(Stored data entries)
=== Section Start ===

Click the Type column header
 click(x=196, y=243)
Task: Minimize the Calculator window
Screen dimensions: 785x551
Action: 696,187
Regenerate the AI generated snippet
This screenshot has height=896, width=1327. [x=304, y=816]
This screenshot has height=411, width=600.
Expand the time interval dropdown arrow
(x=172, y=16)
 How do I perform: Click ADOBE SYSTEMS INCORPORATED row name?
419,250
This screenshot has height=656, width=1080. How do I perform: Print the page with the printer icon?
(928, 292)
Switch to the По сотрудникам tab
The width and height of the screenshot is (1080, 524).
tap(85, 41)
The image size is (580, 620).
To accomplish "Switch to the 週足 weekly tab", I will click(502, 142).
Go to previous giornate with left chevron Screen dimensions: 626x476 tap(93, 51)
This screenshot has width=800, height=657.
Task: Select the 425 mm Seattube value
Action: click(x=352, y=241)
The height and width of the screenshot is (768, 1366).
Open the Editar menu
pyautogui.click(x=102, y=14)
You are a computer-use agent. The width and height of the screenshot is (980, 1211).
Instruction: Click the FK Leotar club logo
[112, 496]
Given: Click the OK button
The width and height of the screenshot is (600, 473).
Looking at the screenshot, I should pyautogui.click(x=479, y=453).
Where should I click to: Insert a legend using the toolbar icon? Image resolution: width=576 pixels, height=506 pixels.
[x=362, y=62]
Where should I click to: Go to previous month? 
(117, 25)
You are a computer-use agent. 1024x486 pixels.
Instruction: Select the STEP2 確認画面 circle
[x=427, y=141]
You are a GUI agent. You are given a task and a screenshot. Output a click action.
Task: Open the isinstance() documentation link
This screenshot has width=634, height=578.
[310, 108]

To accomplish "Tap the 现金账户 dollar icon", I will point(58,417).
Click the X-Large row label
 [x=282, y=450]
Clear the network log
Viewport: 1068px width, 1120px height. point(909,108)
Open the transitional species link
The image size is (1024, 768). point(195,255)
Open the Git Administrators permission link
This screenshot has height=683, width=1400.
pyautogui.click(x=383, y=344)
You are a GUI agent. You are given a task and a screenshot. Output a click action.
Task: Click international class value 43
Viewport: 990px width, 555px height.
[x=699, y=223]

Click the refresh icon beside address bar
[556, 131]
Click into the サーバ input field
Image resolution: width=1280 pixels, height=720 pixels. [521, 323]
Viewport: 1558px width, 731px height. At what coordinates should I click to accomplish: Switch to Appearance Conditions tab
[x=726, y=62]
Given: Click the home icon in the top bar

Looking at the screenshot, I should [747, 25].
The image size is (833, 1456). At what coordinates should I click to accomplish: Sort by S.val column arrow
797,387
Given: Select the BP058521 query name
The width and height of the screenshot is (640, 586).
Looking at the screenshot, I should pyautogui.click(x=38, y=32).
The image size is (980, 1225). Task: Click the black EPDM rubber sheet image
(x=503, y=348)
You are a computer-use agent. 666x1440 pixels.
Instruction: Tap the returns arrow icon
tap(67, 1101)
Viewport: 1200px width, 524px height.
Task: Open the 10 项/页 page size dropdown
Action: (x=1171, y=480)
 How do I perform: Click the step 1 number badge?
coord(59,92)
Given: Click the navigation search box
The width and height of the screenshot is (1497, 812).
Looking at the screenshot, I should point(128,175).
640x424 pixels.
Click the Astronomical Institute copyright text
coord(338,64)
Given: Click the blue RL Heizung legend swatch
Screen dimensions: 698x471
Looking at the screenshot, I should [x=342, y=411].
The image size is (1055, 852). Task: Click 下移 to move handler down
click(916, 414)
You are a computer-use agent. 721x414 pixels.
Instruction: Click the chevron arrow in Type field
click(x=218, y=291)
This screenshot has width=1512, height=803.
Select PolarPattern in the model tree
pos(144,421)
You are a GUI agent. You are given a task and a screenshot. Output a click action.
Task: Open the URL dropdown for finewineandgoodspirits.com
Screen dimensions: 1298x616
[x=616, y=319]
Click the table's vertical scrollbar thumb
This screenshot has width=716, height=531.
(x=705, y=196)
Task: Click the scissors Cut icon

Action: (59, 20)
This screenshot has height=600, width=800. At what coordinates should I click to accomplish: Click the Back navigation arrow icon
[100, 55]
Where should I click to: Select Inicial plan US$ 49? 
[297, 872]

=== Section End ===

= About this task =
Copy out the lines above that hold the string "computer".

= Result =
You are a computer-use agent. The width and height of the screenshot is (980, 1211).
You are a computer-use agent. 1024x486 pixels.
You are a computer-use agent. 666x1440 pixels.
You are a computer-use agent. 721x414 pixels.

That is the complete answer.